Figure 3-4 shows the message dialog captured by the network monitor, reflecting the communication between the client browser and the Web server following the user's clicking the Login button.

Figure 3-4 Network Monitor Capture

Frame 1 represents the POST request being transmitted from LOCAL, the client computer, to HOMER, the Web server. Within the packet being sent, LOCAL provides the form values that the user provided for the user ID and password fields. The data of the packet transmitted in frame 1 is as follows:

POST /login.asp HTTP/1.1
Accept: image/gif, image/x-xbitmap, image/jpeg,
  image/pjpeg, application/vnd.ms-powerpoint,
   application/vnd.ms-excel, application/msword
Referer: http://Homer/
Accept-Language: en-us
Accept-Encoding: gzip, deflate
User-Agent: Mozilla/4.0 (compatible; MSIE 5.01;
  Windows NT 5.0)
Host: Homer
Content-Length: 44
Connection: Keep-Alive

The last line in the packet contains the form field values.

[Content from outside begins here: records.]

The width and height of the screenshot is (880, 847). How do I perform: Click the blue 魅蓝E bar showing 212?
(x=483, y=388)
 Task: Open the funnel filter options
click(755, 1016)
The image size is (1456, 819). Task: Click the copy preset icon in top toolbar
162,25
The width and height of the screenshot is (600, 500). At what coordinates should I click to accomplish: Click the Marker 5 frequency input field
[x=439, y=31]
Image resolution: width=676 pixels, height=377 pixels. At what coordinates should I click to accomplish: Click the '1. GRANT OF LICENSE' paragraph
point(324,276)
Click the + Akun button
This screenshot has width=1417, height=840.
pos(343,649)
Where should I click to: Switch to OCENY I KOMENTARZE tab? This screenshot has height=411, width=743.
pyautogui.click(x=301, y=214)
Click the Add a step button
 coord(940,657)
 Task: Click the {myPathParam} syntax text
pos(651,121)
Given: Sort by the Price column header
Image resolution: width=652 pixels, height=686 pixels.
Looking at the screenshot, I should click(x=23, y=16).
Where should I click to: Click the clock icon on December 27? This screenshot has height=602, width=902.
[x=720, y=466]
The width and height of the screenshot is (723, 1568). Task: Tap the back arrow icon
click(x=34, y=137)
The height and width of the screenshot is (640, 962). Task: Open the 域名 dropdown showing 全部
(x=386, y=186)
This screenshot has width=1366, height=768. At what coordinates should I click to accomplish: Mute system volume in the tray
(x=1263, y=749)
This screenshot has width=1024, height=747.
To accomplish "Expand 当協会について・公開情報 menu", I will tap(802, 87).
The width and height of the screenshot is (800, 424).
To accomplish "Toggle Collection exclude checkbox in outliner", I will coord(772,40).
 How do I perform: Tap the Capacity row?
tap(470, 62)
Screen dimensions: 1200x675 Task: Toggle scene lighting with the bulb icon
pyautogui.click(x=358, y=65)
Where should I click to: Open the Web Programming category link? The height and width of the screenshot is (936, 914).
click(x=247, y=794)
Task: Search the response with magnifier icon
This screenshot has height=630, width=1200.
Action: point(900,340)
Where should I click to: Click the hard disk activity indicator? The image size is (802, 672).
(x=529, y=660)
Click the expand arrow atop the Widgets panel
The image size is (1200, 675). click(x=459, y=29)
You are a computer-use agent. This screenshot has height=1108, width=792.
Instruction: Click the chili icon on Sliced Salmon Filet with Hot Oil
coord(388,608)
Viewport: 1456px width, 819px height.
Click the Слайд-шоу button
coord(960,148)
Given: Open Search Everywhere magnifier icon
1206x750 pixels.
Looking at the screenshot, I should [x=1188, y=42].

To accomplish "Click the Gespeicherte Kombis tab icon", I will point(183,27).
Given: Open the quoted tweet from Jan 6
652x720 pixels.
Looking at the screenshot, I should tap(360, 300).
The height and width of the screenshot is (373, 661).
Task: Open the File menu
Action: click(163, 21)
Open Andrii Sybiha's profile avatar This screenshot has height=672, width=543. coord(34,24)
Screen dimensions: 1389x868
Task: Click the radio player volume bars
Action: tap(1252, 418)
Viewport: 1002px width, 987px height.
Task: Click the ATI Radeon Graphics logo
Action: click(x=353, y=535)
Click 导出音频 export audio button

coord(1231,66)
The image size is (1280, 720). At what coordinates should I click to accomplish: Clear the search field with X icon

The user ID entered on the form is present as the text James, as well as the value for the password, in readable form, as the text secretword. This example clearly demonstrates the need for invoking secure HTTP (SSL). Recall that when this type of communication exchange occurs between a client computer and a Web server over a secure connection, the text of such a packet appears as a long string of strange characters.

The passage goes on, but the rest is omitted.